Decode using icyberchef. 

Now we have the FTP creds and let's try it.
Well, the directory structe looks like the web folder. We can upload a reverse php shell and execute from the browser directly, so that we can get the shell. Right? Well, same thoughts.

I uploaded the reverse shell (php) file, changed the permissions (777). Opened up the netcat listener and accessed the URL from the browser. Ummm. Nothing happens. No reverse shell.

Something is not right. Let's browse the FTP directories. Saw the wp-admin.php file that contains the configurations, downloaded to my machine and examined. Yay Yay, got another set of credentials. This time the phpadmin. okay, lets check that.

After we logged in to the phpmyadmin page, we can see the databases associated with the Wordpress sites. Examine the pages for important information.

Wow. There is an another identical website with a subdomain. So the reverse shell file that we have uploaded might be gone to the other website. After adding the subdomain to the etc/hosts file, access the website. Same right? Yes same same. Try to access the reverse shell file from the new website [subdomain.adana.thm]. There you go. We got the reverse shell. The web-flag is right in the folder. That was easy. Now hunt for the user flag.

After examining the home folder and the etc/passwd file, we identified the user "hakanbey". Tried the sudo -l , no permission and linpeas, not much help.
Actually got stuck. Went to the room page seeking some hints. Yes. They have mentioned sucrack in the poster. sucrack is used to crack the user password. Downloaded Sucrack from Github , tar it and transferred to the target machine. Follow the installation details of sucrack regarding the installation and usage. Also here is a reference guide on sucrack 

I used the same wordlist and tried to crack the user hakanbey. Nope. Didn't help. Some thoughts on password reuse and patterns. The FTP password of hakan begins with 123adana. So the user might be having a password in that pattern. Append 123adana to the all words in the wordfile.

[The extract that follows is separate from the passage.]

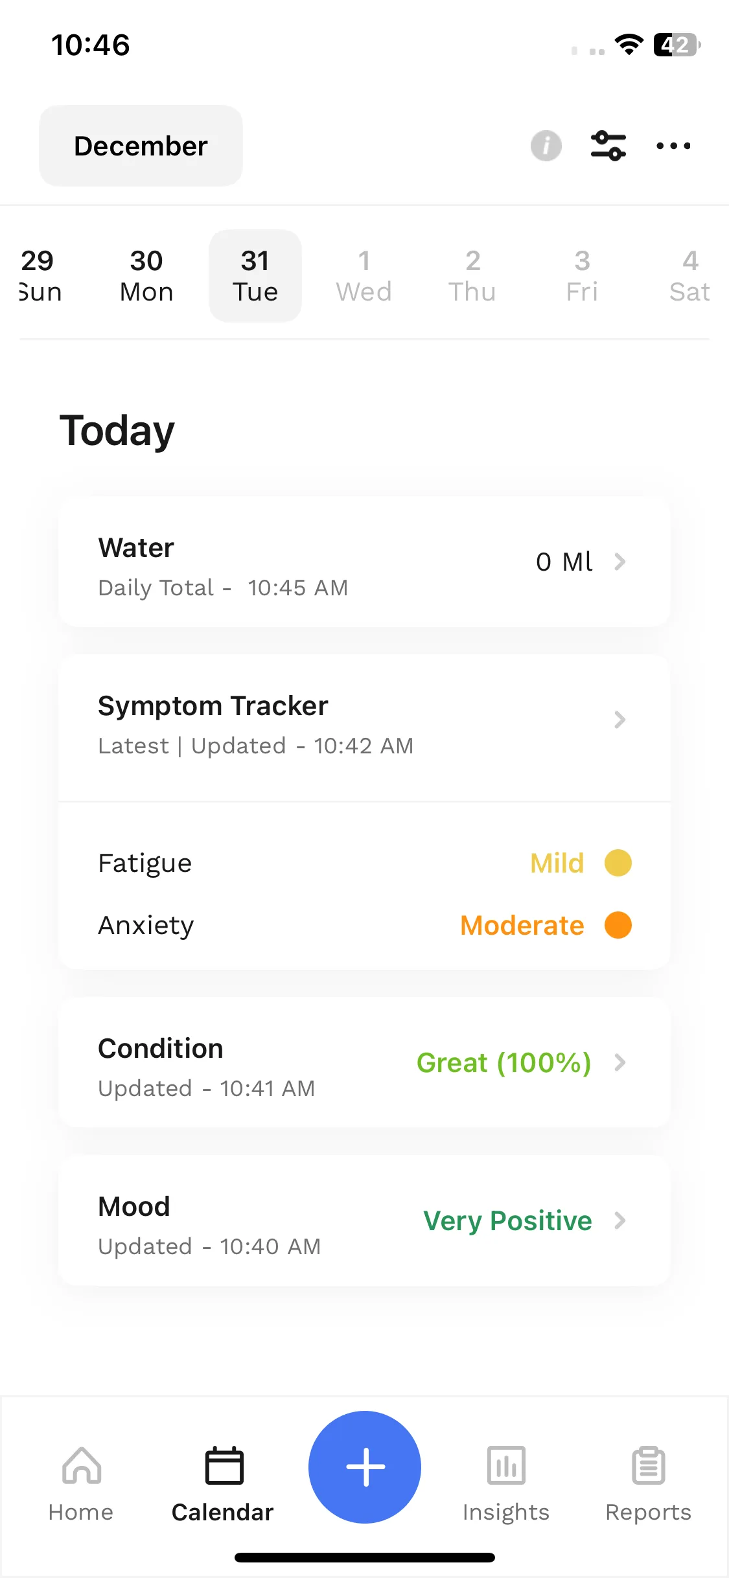Image resolution: width=729 pixels, height=1578 pixels.
Task: Tap the yellow Mild fatigue dot
Action: (x=618, y=863)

sed 's/^/123adana/' /var/www/html/announcements/wordlist.txt > newlist.txt

Use that new wordlist to crack the password. And that works. We got the user credentials.

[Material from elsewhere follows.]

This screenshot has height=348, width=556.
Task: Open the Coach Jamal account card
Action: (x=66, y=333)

Switch user, and get the user flag from the home directory of hakanbey. Well done so far.

Now the root flag. Lets hunt for the SUIDs and there is one unusual candidate. /usr/bin/binary.
Upon examining the binary using ltrace , we got some hints. A key for executing the binary. 

Execute, give the correct key and there we get an output. root.jpg. The hint says to use hexeditor, an offset location and use icyberchef for base85 conversion. Transfer the file to your machine using netcat or any other desired methods.

Use the hexeditor, look for the mentioned offset. Copy it. Convert it using icyberchef. And we get the root credentials. Go back to the target machine, switch user with the root creds and grab the root flag.

Spend a lot of time , especially exploring the rabbit hole. Losing the DB connections and multiple resets. However, that was funny. Kudos to the developer.